» The task
Gather each line of the material below that contains the string "accomplish", and reproduce those lines in full.

» Data for processing

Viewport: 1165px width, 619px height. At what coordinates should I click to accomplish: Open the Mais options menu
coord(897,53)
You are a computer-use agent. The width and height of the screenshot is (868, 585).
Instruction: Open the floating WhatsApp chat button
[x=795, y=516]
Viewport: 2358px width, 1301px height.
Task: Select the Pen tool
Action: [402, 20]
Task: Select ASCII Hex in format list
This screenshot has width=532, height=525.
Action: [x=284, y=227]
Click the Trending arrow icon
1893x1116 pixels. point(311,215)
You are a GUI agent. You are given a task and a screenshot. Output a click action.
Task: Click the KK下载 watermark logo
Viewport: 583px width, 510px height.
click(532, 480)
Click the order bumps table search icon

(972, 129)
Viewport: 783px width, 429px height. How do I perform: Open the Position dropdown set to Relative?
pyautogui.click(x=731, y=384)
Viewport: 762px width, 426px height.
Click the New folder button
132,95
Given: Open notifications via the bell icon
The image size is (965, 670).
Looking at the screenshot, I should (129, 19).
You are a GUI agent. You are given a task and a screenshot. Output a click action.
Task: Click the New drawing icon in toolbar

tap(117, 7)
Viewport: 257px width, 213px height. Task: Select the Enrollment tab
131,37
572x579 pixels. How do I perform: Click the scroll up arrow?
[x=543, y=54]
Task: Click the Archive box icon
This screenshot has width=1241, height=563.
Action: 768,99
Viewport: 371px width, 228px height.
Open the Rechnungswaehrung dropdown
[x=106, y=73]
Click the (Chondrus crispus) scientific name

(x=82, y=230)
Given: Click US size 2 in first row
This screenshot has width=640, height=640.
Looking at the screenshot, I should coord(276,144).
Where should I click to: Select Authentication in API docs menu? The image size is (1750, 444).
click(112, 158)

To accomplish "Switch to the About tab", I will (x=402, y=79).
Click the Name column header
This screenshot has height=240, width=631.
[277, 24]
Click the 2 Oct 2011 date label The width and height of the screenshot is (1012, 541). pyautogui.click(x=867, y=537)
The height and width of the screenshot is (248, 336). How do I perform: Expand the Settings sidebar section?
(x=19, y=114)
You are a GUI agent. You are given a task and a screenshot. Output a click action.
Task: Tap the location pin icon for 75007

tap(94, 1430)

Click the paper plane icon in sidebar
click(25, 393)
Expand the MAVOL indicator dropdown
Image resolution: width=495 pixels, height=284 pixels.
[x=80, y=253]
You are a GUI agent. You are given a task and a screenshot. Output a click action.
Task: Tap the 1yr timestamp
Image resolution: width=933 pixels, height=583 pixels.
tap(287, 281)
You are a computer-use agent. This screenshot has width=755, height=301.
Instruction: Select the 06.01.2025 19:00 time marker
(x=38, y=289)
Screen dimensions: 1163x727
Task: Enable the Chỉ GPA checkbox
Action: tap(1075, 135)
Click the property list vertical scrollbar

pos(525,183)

» Task answer
Viewport: 1165px width, 619px height. At what coordinates should I click to accomplish: Open the Mais options menu
To accomplish "Switch to the About tab", I will (x=402, y=79).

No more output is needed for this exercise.